A Berlin comme à Vienne (et son rituel le plus médiatisé au monde, le Concert du Nouvel An au musikverein), les instrumentistes du Berliner Philharmoniker fêtent aussi à leur façon l'année nouvelle: voyez ce concert de la Saint-Sylvestre enregistré sur le vif le 31 décembre 2010 à la Philharmonie de Berlin. En invitée fashion et glamour, la mezzo
Elina Garanca: voix ample et de velours qui portée par la furià inventive et latine du jeune maestro
Dudamel, défend ici la passion romantique à la française. Sachons saluer les choix du programme: Berlioz, Saint-Saëns, Bizet qui tout en offrant de superbes pages pour l'orchestre, invite la cantatrice à incarner trois héroïnes amoureuses: Marguerite, Dalila, Carmen.

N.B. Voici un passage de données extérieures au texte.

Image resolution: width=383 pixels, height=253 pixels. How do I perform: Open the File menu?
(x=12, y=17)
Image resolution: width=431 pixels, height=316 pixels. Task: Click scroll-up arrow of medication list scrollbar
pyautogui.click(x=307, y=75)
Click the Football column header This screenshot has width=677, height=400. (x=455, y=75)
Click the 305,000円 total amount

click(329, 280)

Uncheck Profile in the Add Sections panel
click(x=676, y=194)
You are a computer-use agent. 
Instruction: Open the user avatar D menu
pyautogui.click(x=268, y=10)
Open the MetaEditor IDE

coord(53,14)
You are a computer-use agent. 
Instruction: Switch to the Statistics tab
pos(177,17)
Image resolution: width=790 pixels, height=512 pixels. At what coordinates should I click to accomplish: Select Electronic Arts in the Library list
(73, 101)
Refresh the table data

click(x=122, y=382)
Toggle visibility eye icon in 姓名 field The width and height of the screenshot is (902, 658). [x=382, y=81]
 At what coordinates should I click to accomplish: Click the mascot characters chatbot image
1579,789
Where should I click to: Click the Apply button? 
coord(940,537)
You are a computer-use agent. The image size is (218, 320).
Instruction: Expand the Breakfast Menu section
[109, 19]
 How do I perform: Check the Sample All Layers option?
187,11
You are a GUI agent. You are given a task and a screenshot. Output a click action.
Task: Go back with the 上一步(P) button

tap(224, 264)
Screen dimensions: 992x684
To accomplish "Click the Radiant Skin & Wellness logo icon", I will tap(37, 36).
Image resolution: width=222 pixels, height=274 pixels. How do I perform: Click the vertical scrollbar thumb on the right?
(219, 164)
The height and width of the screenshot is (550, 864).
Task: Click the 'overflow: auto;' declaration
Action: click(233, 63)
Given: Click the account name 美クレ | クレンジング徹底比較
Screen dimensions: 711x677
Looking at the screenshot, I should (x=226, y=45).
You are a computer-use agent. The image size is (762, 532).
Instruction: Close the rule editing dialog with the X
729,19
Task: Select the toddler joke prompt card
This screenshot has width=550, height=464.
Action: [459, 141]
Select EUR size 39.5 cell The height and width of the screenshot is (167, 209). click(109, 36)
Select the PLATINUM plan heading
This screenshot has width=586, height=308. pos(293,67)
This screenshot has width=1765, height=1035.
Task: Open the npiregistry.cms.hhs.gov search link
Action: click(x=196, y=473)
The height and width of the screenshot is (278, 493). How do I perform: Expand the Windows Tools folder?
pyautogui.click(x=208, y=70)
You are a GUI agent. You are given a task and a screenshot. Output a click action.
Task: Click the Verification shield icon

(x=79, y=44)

Superbes couleurs instrumentales dès le début et l'exposition (par le cor anglais) du Carnaval romain (noblesse solitaire de l'instrument soliste, avec l'alto, l'un des préférés de Berlioz); puis fièvre contagieuse débordant aussi dans la trop rare (au concert - surtout à Paris et en France) Bacchanale de Samson et Dalila (acte III): introduction préalable, orientalisante au hautbois cette fois, d'une sauvagerie irrépressible au son des castagnettes... accents latins qui tissent une évidente parenté avec les subtiles transitions ibériques de Carmen (entractes des II/III puis III/IV avec la flûte d'Emmanuel Pahud), comme avec l'énergie dansante d'une subtilité conquérante de la danse espagnole de La Vide Breve de Falla. Le jeune chef ajoute cette traversée en terres hispaniques par le triptyque El Sombrero de tres picos du même Falla, d'une élégance déhanchée aux chaloupements tout en finesse là aussi...
Le chien de La Garanca se libère réellement dans les chansons signées Chapi et Lara (inusable et toujours aguicheuse Granada) de la fin du récital. Même si la voix est ronde et chaude, son français est loin d'être impeccable tout au moins compréhensible: Marguerite est bien grave, à peine palpitante; Dalila, d'un grave davantage ténébreux pas vraiment touchant (est ce suffisant dans cet air qui doit susciter l'amour total et la soumission de Samson?); Carmen, elle aussi, aurait besoin d'un bon nettoyage linguistique... Nonobstant, la beauté de la voix et la tenue de l'orchestre séduisent incontestablement, même si dans un autre récital lyrique, le jeune Dudamel complice de Juan Diego Florez parvient à une finesse de ton autrement supérieure à la tête du Los Angeles Philharmonic, pour le plus grand profit de Rossini (lire notre critique du
dvd Celebracion: Rossini par Dudamel et Florez, 1 dvd Deutsche Grammophon).
Silvesterkonzert 2010, New Year’s Eve Concert Gala. Elina Garanca, mezzo. Berliner Philharmoniker. Gustavo Dudamel, direction. Live du 31 décembre 2010, Berlin, Philharmonie.